The New Media Eye | by Nick Paonessa



Canada Post Wants to Go on Strike? REALLY?!!

There would be nothing like a Canada Post strike to expose its irrelevance.

As of the posting of this blog article, the union representing Canada Post workers and Canada Post management had not come to an agreement Winnipeg workers already started the first of a series of rotating 24 hour strikes. Which begs the simple question, REALLY?

Canada Post says mail volumes have dropped more than 17 per cent since 2006 and the corporation is intent on addressing labour costs. The union says a key sticking point is sick leave for employees and safety. While I can appreciate that these are valid concerns in any business, I think the union bosses can’t see the forest for the trees. If you take a step back and look at this thing from 1000ft up, this strike will put the final nail in Canada Post’s coffin making the Crown Corporation irrelevant before it gets a chance to come up with a new business model.

It’s obvious that the Internet, email and on-line payment methods have completely changed the role of the Post office in society.  But the same can be said for hundreds of industries. Look at what the photography industry looked like 15 to 20 years ago. Well Canada Post is at the same crossroads and it has to decide if it’s going to be like Kodak and turn the corner and evolve into a 21st century company or if it’s going to be Polaroid and cling to the old business model until it’s too late.

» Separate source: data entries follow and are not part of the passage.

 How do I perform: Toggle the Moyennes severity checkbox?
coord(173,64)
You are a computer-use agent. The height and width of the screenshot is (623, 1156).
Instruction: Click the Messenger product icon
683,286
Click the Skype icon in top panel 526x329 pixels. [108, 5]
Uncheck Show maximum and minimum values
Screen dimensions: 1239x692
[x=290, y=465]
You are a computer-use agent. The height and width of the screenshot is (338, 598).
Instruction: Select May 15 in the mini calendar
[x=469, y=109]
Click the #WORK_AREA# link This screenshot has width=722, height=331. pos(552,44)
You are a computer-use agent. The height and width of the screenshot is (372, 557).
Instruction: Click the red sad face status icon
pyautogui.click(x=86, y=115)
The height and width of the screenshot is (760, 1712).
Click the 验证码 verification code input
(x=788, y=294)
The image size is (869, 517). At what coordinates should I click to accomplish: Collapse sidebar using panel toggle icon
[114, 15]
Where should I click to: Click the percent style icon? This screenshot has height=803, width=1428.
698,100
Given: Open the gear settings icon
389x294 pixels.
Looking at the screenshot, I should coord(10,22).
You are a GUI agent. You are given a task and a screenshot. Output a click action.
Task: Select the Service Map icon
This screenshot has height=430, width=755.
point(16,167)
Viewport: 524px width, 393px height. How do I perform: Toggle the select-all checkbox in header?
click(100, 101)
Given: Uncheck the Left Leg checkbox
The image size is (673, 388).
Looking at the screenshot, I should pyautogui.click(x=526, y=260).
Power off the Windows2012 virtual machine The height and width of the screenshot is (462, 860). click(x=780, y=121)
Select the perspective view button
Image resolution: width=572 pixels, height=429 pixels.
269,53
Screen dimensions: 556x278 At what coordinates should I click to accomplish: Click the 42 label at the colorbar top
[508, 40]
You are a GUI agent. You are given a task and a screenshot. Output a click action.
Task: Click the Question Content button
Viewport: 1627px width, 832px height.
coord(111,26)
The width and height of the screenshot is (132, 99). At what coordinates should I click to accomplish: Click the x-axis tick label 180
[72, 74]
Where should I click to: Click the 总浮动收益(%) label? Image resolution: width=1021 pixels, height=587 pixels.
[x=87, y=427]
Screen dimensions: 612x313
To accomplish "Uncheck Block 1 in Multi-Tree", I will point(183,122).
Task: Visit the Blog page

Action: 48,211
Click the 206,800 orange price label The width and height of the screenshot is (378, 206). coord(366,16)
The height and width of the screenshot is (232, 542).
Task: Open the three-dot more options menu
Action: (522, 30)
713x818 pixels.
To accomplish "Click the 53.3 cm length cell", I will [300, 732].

Currently, I send 25% of my invoices electronically. I receive about 30% of payments electronically.  I get about 50% of my bills electronically and pay 95% of them electronically. I can count on 1 hand how many cheques my business writes and mails out in a year. Payroll, payroll deductions, tax submissions are all done electronically. If I really wanted to, I could do ALL of this electronically. 100%. I’m just lazy. Rogers, 407ETR, Purolator, all snail mail me paper bills. But all of these vendors offer me the option of paperless billing. In fact they are all pushing for it. I keep getting them by snail mail because, for the outrageous fees they charge me, the least they can do is slap a 53 cent stamp on an envelope and mail me an invoice.

So what has this strike or even t he threat of strike done? It’s made me look at the remaining amount of business I do by mail and see how I can convert it to the more efficient e-methods.  Canada Post has a golden opportunity here. While many businesses like mine are either too lazy or not savvy enough to go paperless and while the banks are scrambling to create an easy and secure standard for which business to business can transfer funds electronically, Canada Post has an small window of opportunity to create a new business model in this e-based world. I realize that there are very good methods of transferring money right now.  But there isn’t a standard, it’s not that simple or obvious and the banks, as greedy as they are, are charging ridiculous fees for these transactions. By striking, they are forcing companies to figure out alternate ways to exchange funds with customers that does not include the mail. This dramatically reduces the window of opportunity they have to re-invent themselves.

I want Canada Post to survive. I think it’s played an important role in Canada’s history and can also play a role in its future. But, while I believe sick leave and safety are very valid negotiating points, it will be meaningless if the fight to get those things, is the very thing that kills them.